• Record set:
◇ ◇ ◇ ◇
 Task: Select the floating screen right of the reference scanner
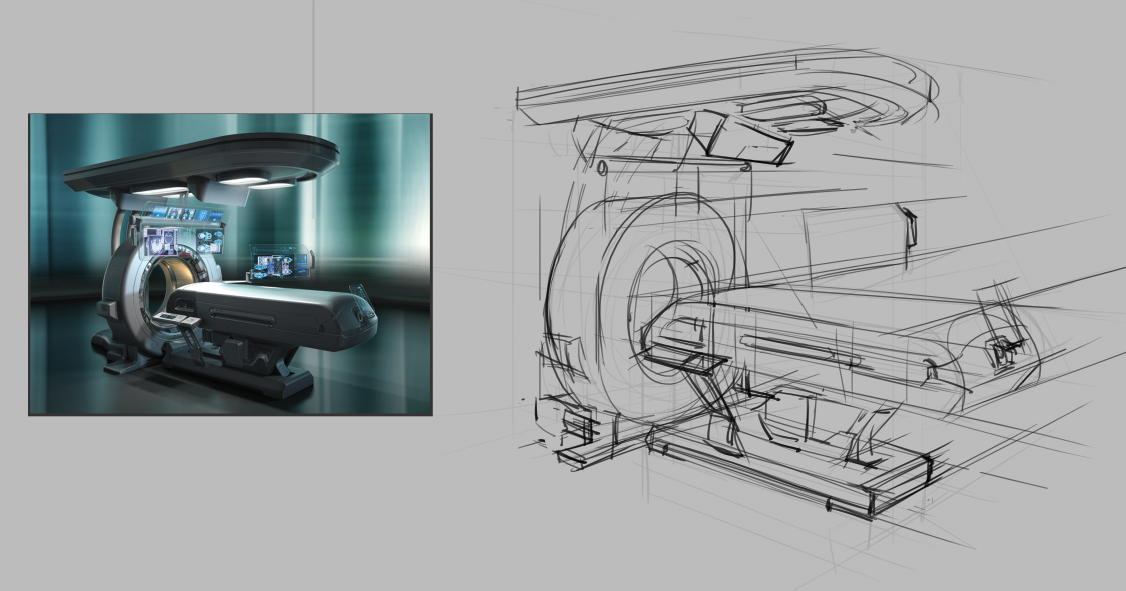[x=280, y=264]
◇ ◇ ◇ ◇
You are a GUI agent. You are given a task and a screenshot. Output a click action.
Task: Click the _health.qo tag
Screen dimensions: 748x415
◇ ◇ ◇ ◇
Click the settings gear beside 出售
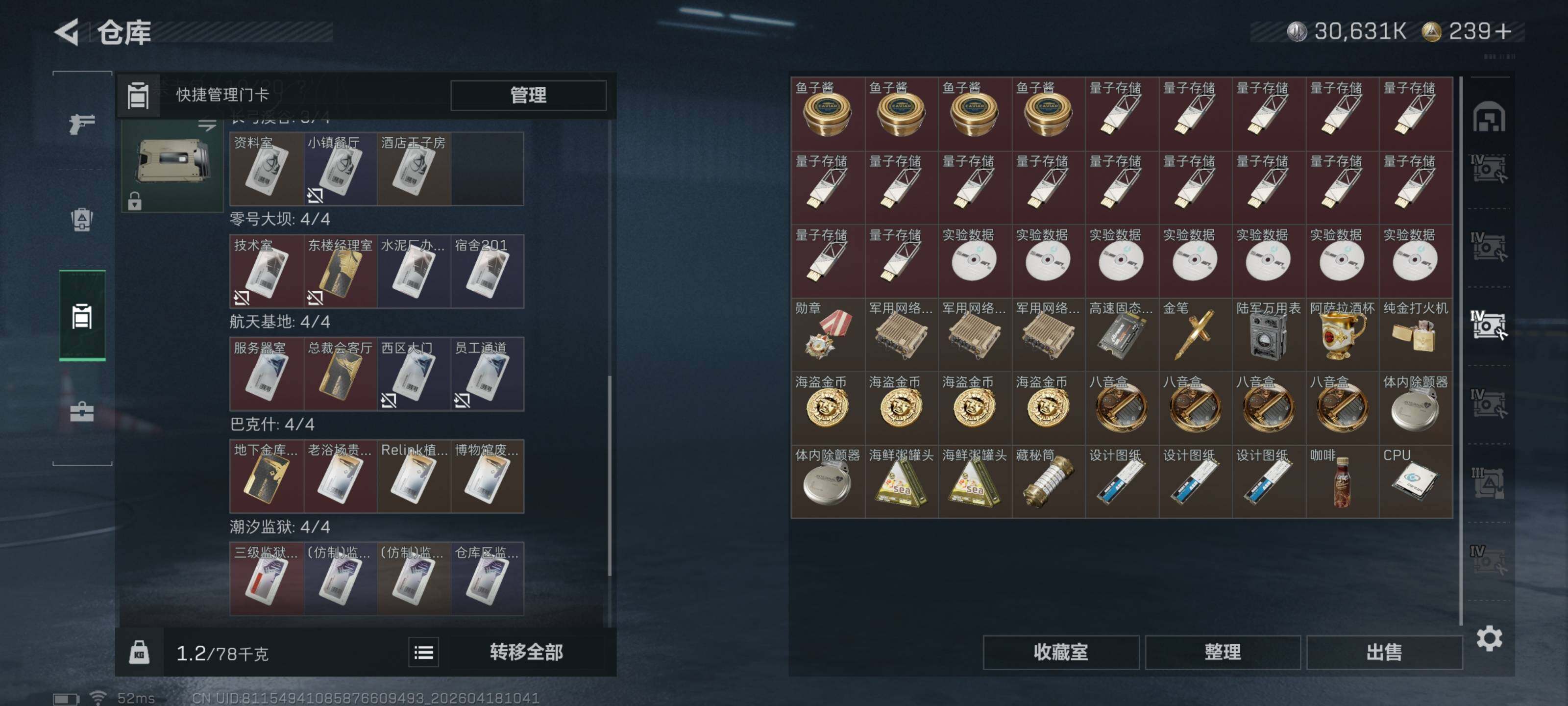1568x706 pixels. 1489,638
◇ ◇ ◇ ◇
• Problem statement:
Find "Task: Click the _health.qo tag" in the entries above and copy that whole line exactly, then each line after it through the line that contains "Screen dimensions: 748x415".

• Problem solution:
Task: Click the _health.qo tag
Screen dimensions: 748x415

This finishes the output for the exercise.